I just returned from the funeral of a young man I have known since he was small, but had lost touch with the past few years. I, once again, put on that all too familiar “cloak of grief”, sucked it up and attended the service. Heartbroken, I observed his mother, knowing that her life will never be the same again. The family is strong and has a fervent faith, yet I recognized the questioning look on their faces--that need to know “why”, but also acknowledging that there would be no answer in this life.
Driving home, I began to reflect on my journey of almost two years. Working through grief is not linear, but is bumpy with many steps forward and a few steps back. Having been thrust into a life situation beyond my control, I have no idea where I would have been without my faith. The spiritual aspect of my life has never been about an “afterlife” or the promise of eternal life, but about the ability to find strength greater than my own to live each day with peace. For me, my faith affords me the ability to live this life with the contentment and hope a spiritual connection brings. Having this frame of mind has given me the courage to face grief head on, to work through the hard parts and struggle with each uncertainty. I have not put off the inevitable, nor have I run away from the sorrow. My faith seems to have translated into a more peaceful existence with what this world has brought my way.

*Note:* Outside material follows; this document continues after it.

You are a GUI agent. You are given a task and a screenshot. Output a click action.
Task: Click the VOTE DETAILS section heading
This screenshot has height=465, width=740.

I have found continued solace from my widow friends and the on-line support of the bulletin board. These folks represent a diversity of grief experiences. Some of them have been able to find contentment in their circumstance-may have even moved on and found new love. Some, after many years, still have yet to find a place of solace whether it involves another or not; but each has touched my life in significant ways. As for me, I am amazed at the capability that God has given us to love—amazed at the fact that we have big enough hearts to be assured that if we loved well once---we more than likely will again.
Where do I go from here? I have this sense of obligation to share what I have learned along the way with those who may be facing the darkest moment of their life. This is as much a part of my healing as anything else. So, selfish as it sounds---I NEED to, in some way, believe that my journey has not been in vane - that the pain has a purpose - that I have touched someone else and that it all means something in the end.
"It's the journey that matters in the end."